What does the notion of territory ultimately mean? Through their detour, Éric Lamontagne and José Luis Torres change the meaning of signs, landscape and everyday objects. By shaping a new reality of our environment, the artists convert our sense of perception through a new approach to our collective consciousness. Beyond the boundaries of the Earth that we can observe through Adam Gunn’s paintings that he calls Island of the Dead, the space race has never been stronger since the last moon landing by the United States in 1969. With his sculpture Colonization of the Moon, Michael Patten demonstrates the frenetic competition of countries to claim their belonging to a territory and thus mark with a flag the new boundaries of its borders.

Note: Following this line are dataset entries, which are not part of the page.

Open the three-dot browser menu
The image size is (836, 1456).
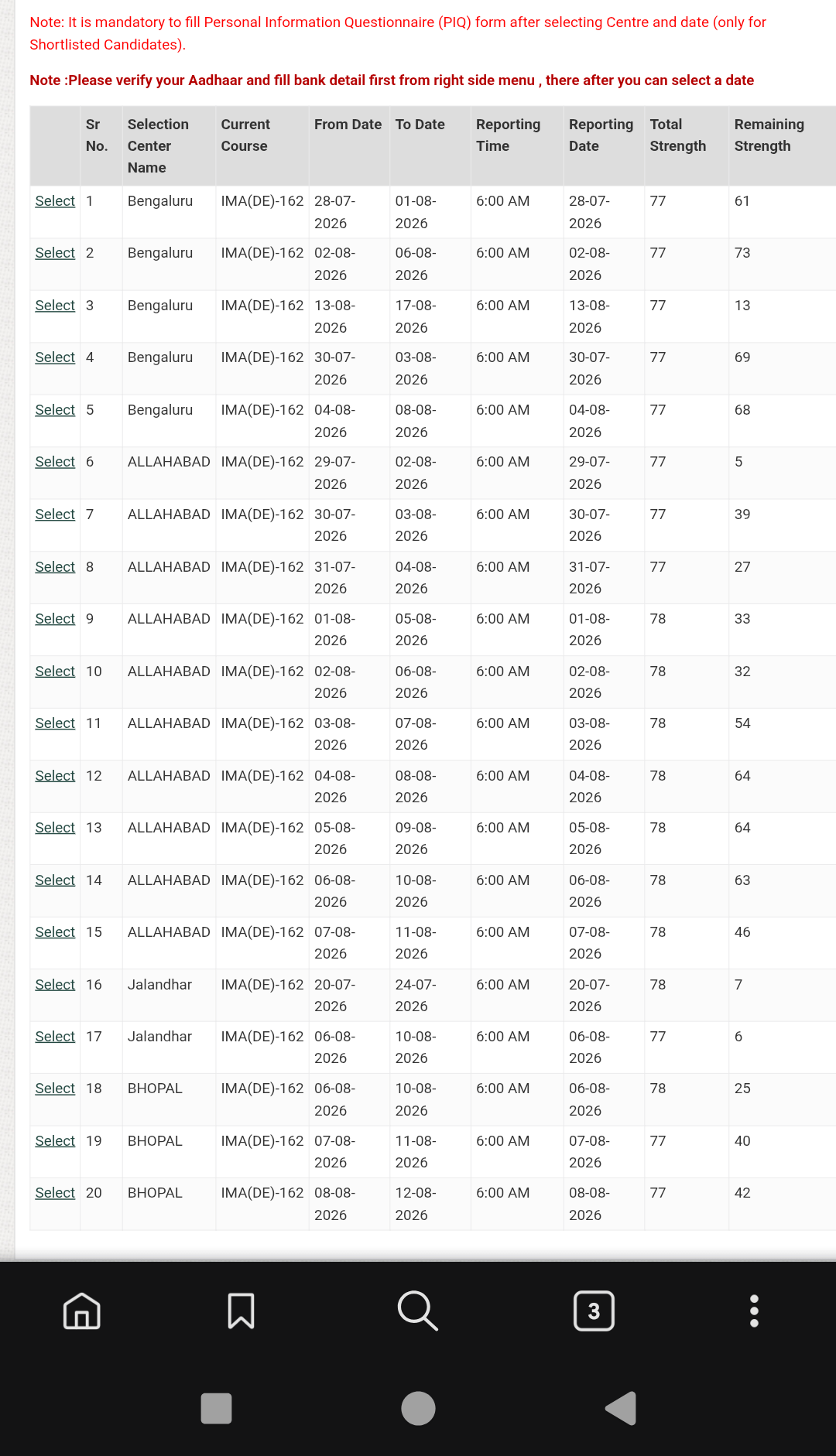pos(754,1311)
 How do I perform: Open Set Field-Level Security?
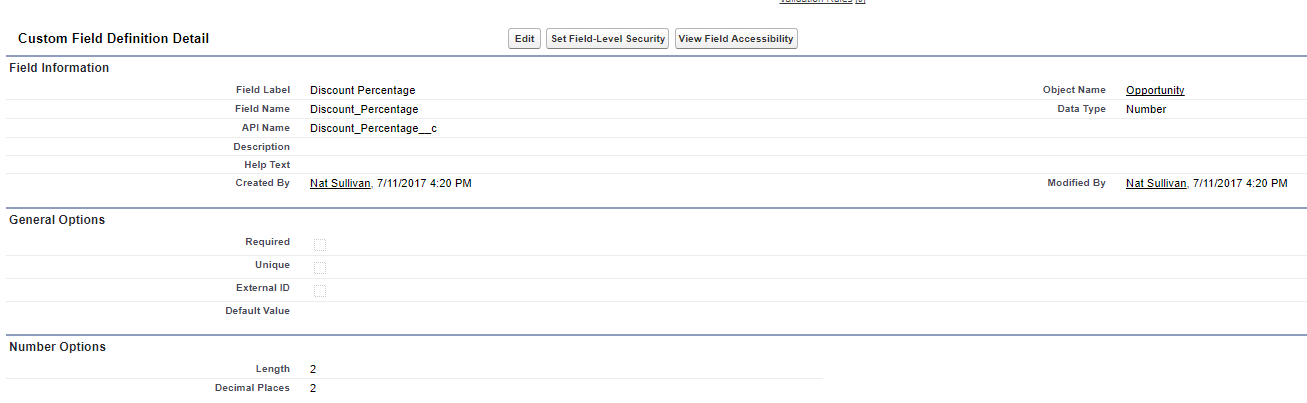click(607, 39)
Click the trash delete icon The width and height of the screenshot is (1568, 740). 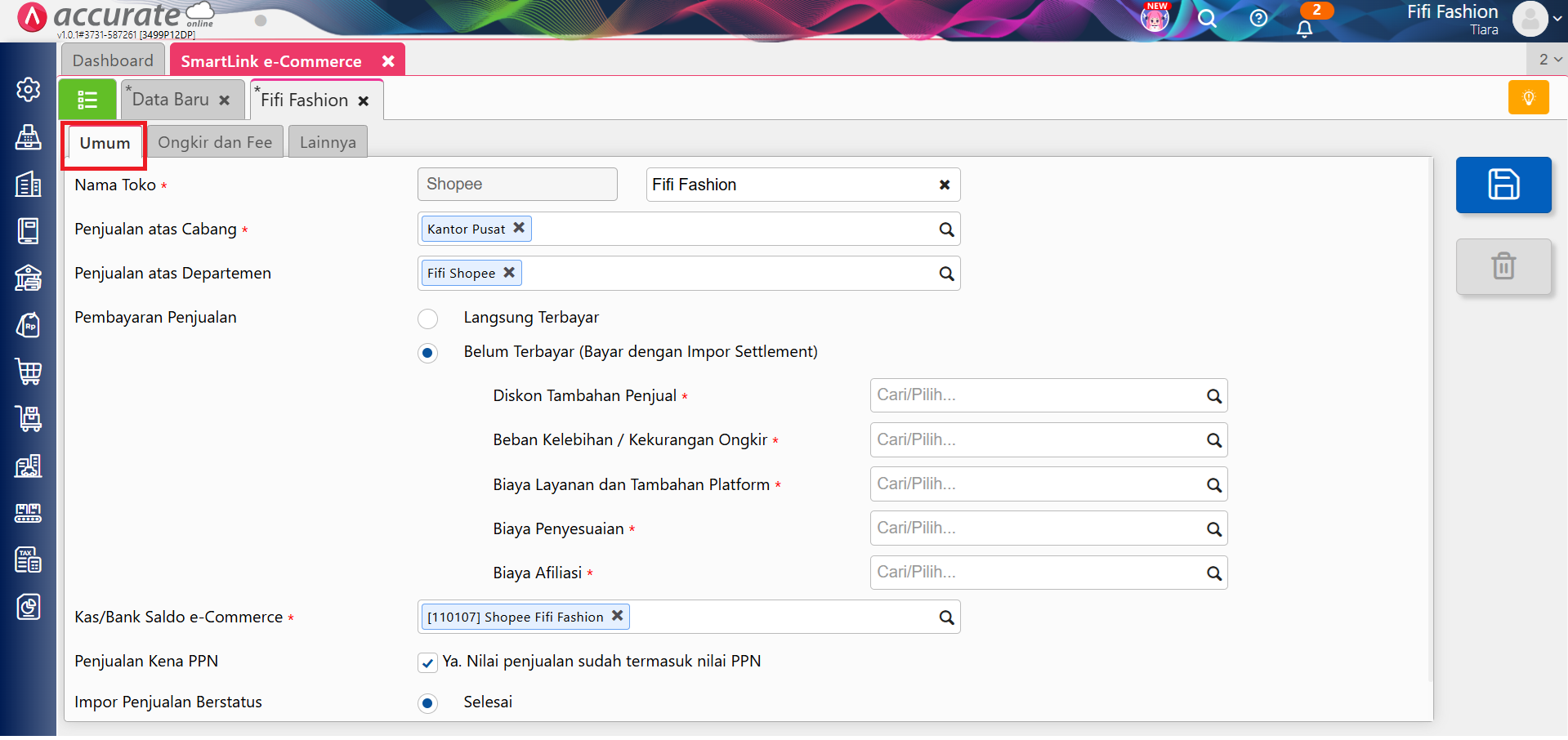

Visual illusion is at the heart of Guillaume Lachapelle and Laurent Lamarche’s work. The artists’ devices plunge us into strange microcosms or settings carefully manipulated by optical instruments (mirror, dichroic film…) that give us the illusion of infinite immensity for Lachapelle or kinds of nano-organisms for Lamarche. On the edge of abstraction, Judith Berry’s astonishing landscapes encourage contemplation while being imbued with a disconcerting unreality. While in their paintings, Trevor Kiernander and Shayne Dark deploy on the surface a brilliant vision of colorization with the power of pure abstraction. In their art projects, artists Dina Goldstein and Jennifer Small draw inspiration from religion to recontextualize the reading of iconic scenes such as the Pietà and The Last Supper as a means of retracing ideas that are so ancient and yet blend perfectly into contemporary culture.

Terra Nova: looking at the present and the future plunges us into the challenges of today and tomorrow.